As indicated above, the total school district tax rate limit pursuant to Section 20.09 of the Code, as amended by S.B. 7, is now $1.50 (or lesser amount previously voted) unless a higher amount has been specifically approved at an election called for such purpose. It is currently our view that a new election authorizing a total tax rate in excess of $1.50. Notwithstanding the higher total tax rate approved at such new election, the tax available for M & O cannot exceed $1.50 or lesser amount previously voted for such purpose; the amount in excess of the M & O limit is only available for bond debt service.
3. Except for Exempt Bonds (these would now be refunding bonds issued to refund Exempt Bonds), a district must demonstrate compliance with the bond tax test ("Bond Test") and total school district tax rate limit ("Basic Test") set forth in Section 20.09, as amended by S.B. 7, calculated in the manner provided in Attachment I hereto.
4. It is also our view that with respect to contractual obligations payable from M & 0 tax, the district must show compliance with the Basic Test. Additionally, the district must demonstrate that the amount required to pay (i) the maximum debt service on the obligations being issued and all other obligations payable from M & 0 tax plus (ii) the amount of the maintenance tax currently being collected for all other M & O purposed does not exceed the amount of M & O tax calculated at a rate equal to $1.50 or lesser amount voted for M & O purposes ("Contractual Obligation Test"), also calculated in the manner set forth in Attachment I. The general or other certificate must, in addition to the items presently required for the Basic Test and the Bond Test, show the maximum debt service for all outstanding obligations payable from M & O tax, including the proposed obligations and the most recent M & O tax for all other purposes.
Undoubtedly other questions will arise with respect to the approval of school district obligations. We will attempt to deal with them as they arise and keep the bond community informed. Any comment with respect to the above, in particular any thoughts regarding proposition language necessary to exceed the $1.50 total rate limit, would be appreciated.
As you know S.B. 826, Acts of 73rd Legis., Reg. Sess. (1993), amended the Public Property Finance Act, Subchapter A of Chapter 271 of the Local Government Code, so as to authorize school districts to enter into contracts to purchase or otherwise acquire real property or improvement thereto. S.B. 826 also purports to authorize the pledge or use of maintenance tax proceeds in payment of such contracts. This would seem to be contrary to the holding of Madeley v. Trustees of Conroe Independent School District, 130
S.W.2d 929 (Tex. Civ. App., Beaumont 1939, writ dism'd, judgmt cor.), as well as raising the issue of violation of the contract with voters as well as raising the issue of violation of the contract with voters as to the use of the maintenance tax for other than maintenance purposes.
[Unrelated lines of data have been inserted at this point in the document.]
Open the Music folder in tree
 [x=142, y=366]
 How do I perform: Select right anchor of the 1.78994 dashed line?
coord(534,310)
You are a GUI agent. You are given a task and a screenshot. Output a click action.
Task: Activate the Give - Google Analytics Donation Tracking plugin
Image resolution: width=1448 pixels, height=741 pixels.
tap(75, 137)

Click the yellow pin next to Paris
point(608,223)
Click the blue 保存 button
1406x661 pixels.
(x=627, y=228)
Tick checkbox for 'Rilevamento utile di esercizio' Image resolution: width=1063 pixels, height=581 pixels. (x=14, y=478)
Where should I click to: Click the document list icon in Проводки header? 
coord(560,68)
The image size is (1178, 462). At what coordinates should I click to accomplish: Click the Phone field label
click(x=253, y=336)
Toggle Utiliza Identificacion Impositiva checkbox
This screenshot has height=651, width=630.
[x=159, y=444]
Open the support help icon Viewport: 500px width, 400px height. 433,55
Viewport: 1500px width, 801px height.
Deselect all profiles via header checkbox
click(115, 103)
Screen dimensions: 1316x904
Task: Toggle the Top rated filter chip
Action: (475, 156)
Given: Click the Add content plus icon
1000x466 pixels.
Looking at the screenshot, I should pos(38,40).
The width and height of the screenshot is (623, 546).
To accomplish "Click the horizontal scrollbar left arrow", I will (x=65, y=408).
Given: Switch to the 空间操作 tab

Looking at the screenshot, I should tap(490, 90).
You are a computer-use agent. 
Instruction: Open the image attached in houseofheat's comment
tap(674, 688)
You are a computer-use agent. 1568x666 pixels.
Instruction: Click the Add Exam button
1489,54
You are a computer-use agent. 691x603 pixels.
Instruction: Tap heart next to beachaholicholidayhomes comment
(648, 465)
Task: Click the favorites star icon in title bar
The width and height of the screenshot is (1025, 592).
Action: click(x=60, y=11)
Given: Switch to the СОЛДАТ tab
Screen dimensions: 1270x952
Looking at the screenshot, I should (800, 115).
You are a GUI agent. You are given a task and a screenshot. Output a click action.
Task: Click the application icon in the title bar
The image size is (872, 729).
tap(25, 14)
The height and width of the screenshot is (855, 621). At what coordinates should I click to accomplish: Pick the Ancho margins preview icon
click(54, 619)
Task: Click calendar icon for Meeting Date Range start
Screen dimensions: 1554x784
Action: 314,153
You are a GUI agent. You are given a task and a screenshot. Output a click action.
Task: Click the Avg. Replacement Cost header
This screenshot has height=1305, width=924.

Please be advised that we will not approve any contracts for the purchase or other acquisition of real property or improvement to real property payable in any manner from school district maintenance taxes without at least the benefit of higher authority.
Regarding other matter, Monty Watson joined us in June, so we are now back to our full complement of seven attorneys. We are still, however, dealing with the backlog resulting from the extremely heavy volume of transcripts received in the last few months. We appreciate your continued patience and willingness to work with us.
Please distribute this letter to all interested members of your firm.